Hägglund launches Christian Democrat manifesto

The Christian Democrats have kicked off their election campaign at a rally in Halmstad, south of Gothenburg, with promises to reduce sick pay costs for employers, give respite to people caring for sick or elderly relatives, and to create a better school environment.

Before giving a speech at the town’s Norre Katts park, party leader Göran Hägglund ran through the 57 points in the party manifesto at a press conference.

Hägglund said the overarching aim of the manifesto was to stimulate greater dialogue between citizens and politicians.

“Parental leave should not be split up into quotas for fathers and mothers – families should be able to decide entirely depending on their circumstances and wishes,” he said.

Parents should also be more visible in schools, Hägglund said. The Christian Democrats are proposing a so-called Responsibility Contract, which would give parents a role in schools. The party also wants to offer children a contract that would guarantee that they can read, write and add up when they leave school.

Schools should have a school nurse or a counsellor available for children every day.

“There needs to be an adult contact person who can pick up when children are having a bad time at school”.

The party also said it wanted to handle disrespectful behaviour in society. It announced the creation of a ‘Respect Delegation’, which is intended to continually monitor laws, taxes and benefits rules to determine whether they promote respectful behaviour or not.

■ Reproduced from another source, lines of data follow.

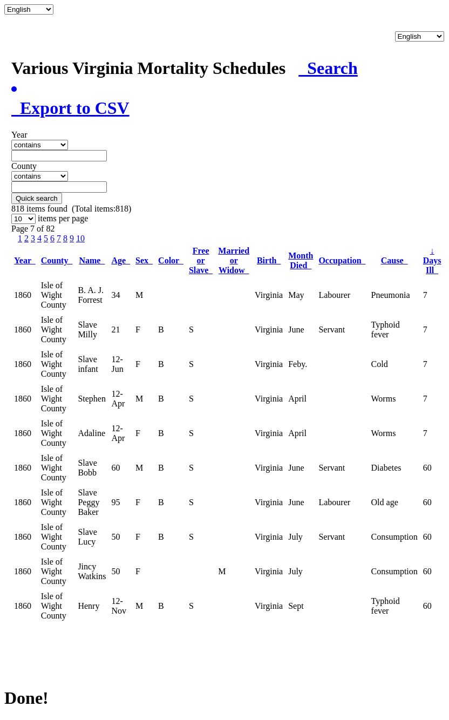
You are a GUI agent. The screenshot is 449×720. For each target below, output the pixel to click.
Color (170, 260)
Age (120, 260)
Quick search (37, 198)
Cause (394, 260)
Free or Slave (201, 260)
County (57, 260)
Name (92, 260)
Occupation (341, 260)
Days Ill (432, 260)
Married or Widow (233, 260)
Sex (144, 260)
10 (80, 238)
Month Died (300, 260)
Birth (269, 260)
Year (25, 260)
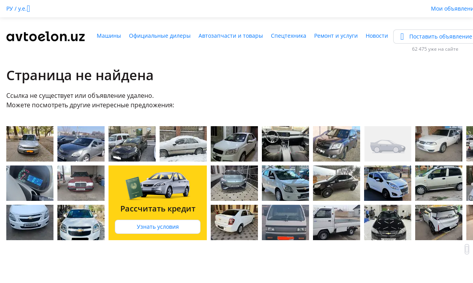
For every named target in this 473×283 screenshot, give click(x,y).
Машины (109, 35)
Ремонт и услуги (336, 35)
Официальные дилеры (160, 35)
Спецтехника (288, 35)
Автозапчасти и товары (231, 35)
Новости (377, 35)
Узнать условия (158, 226)
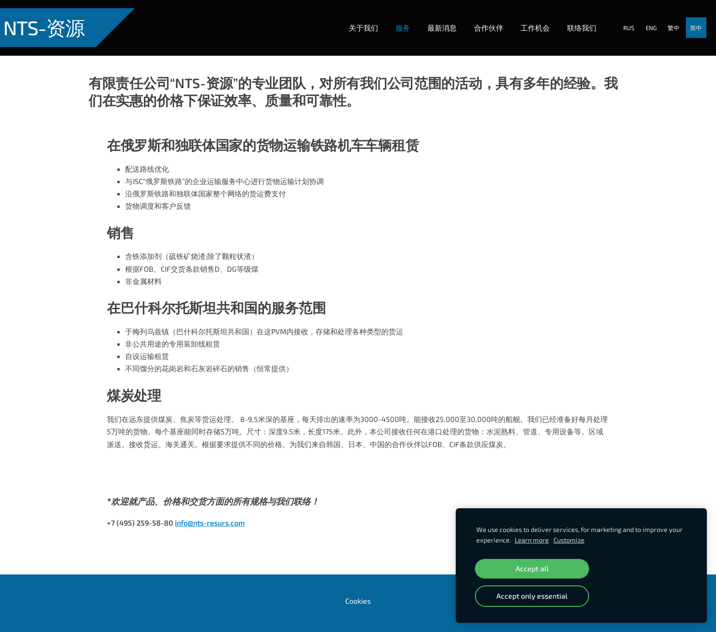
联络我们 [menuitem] (573, 19)
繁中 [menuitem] (665, 19)
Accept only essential (532, 595)
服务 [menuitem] (394, 19)
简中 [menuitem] (688, 19)
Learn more (532, 540)
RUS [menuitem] (620, 19)
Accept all (532, 568)
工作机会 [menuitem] (526, 19)
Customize (568, 540)
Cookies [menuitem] (358, 583)
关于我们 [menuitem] (354, 19)
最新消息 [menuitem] (433, 19)
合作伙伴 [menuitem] (480, 19)
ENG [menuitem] (642, 19)
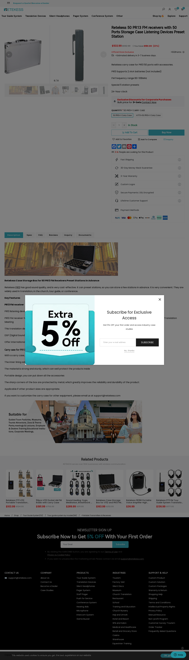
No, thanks (129, 350)
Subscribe (147, 342)
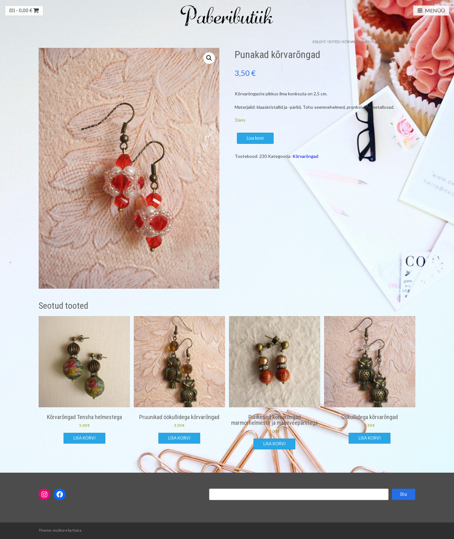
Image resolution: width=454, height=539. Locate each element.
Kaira (76, 530)
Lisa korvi (255, 138)
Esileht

In order to help companies, the party proposes reducing the costs of sick pay. Companies currently pay employees for the first two weeks that they are off work due to illness. The Christian Democrats want to reduce this to one week.

The party has also been eyeing moves on the other side of Öresund, in Denmark, where short-term employment has been made easier.

The rights of the elderly and sick also need to be strengthened, the party thinks. A package of rights, known as the ‘Dignity Guarantee’ should be introduced. They would give, among other things, the right for old people living in old people’s homes or in their own homes the right toleave the house every day, if they want. People who do not get to do this should be given compensation from the council.

“Many people are today forced to live lonely and un-enriching lives,” Hägglund said.

He admitted that the Christian Democrats could get their measures through by themselves, but said that negotiations with the Alliance on the points in the manifesto would come later.

“We will put all our energy into turning our manifesto into reality. It should be clear that this is what we stand for,” he said.

Hägglund toned down any desire to be the Alliance’s prime ministerial candidate.

“The person who leads the largest party will have the right to that post,” he said. According to current opinion polls that is almost certain to be Moderate Party leader Fredrik Reinfeldt in the event of an Alliance victory. The Christian Democrats are usually shown in polls to be the Alliance’s smallest party.